THE PROBLEM:
The expected output is the set of lines below beginning at the one that contains "ACTUALITÉS (113, 844)" and ending at the final line, reproduced exactly.
***** EXERCISE DATA *****
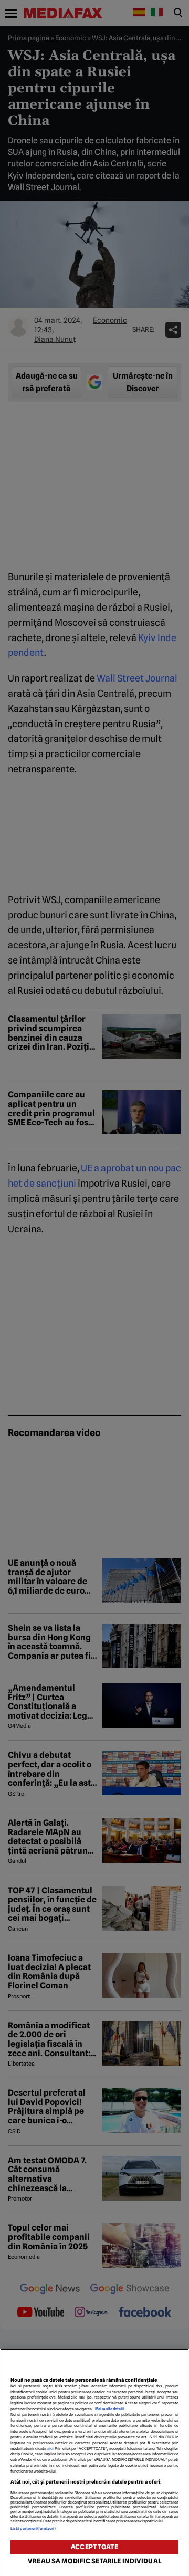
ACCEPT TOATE (94, 2547)
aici (50, 2448)
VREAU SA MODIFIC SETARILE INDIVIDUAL (94, 2561)
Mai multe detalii (109, 2408)
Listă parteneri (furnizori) (33, 2528)
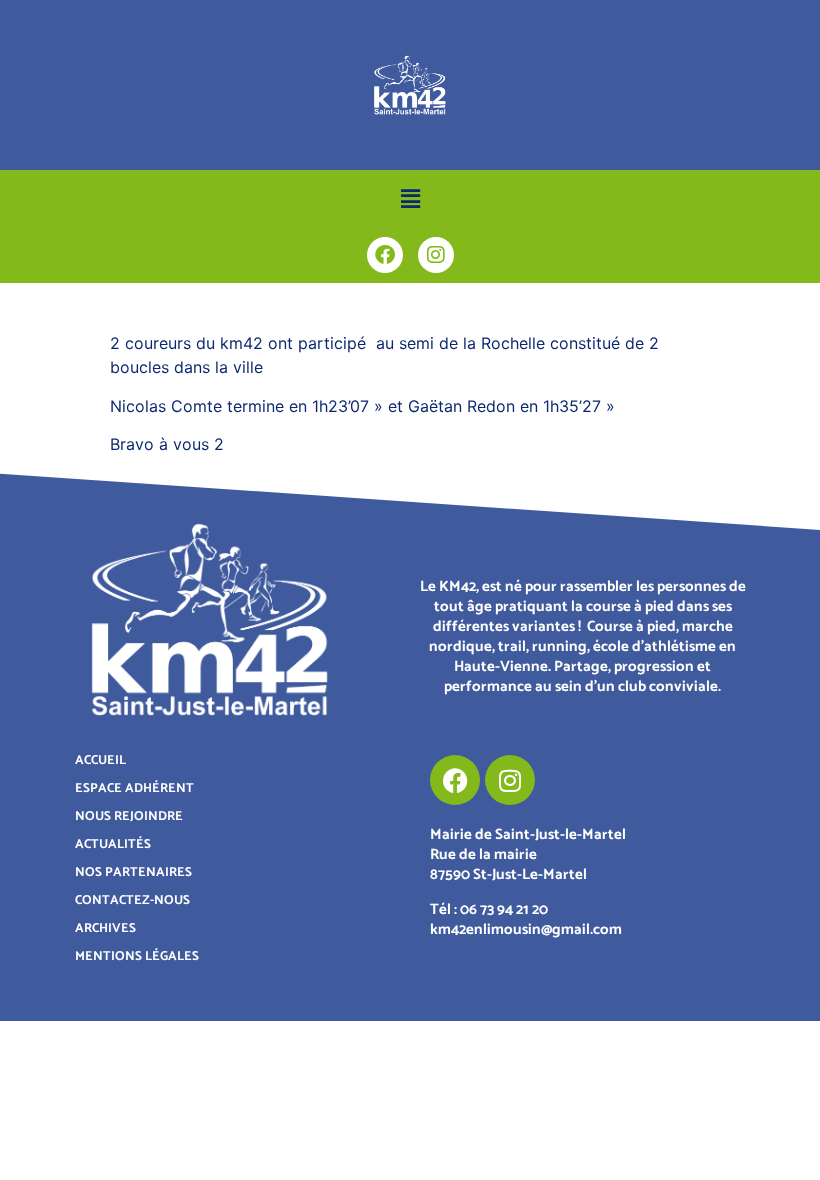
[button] (410, 198)
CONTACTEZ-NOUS (132, 900)
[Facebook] (385, 255)
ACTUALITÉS (113, 844)
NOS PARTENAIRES (133, 872)
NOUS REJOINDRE (129, 816)
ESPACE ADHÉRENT (134, 788)
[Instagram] (436, 255)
*****
THE COMPLETED TASK:
ACTUALITÉS (113, 844)
NOS PARTENAIRES (133, 872)
NOUS REJOINDRE (129, 816)
ESPACE ADHÉRENT (134, 788)
[Instagram] (436, 255)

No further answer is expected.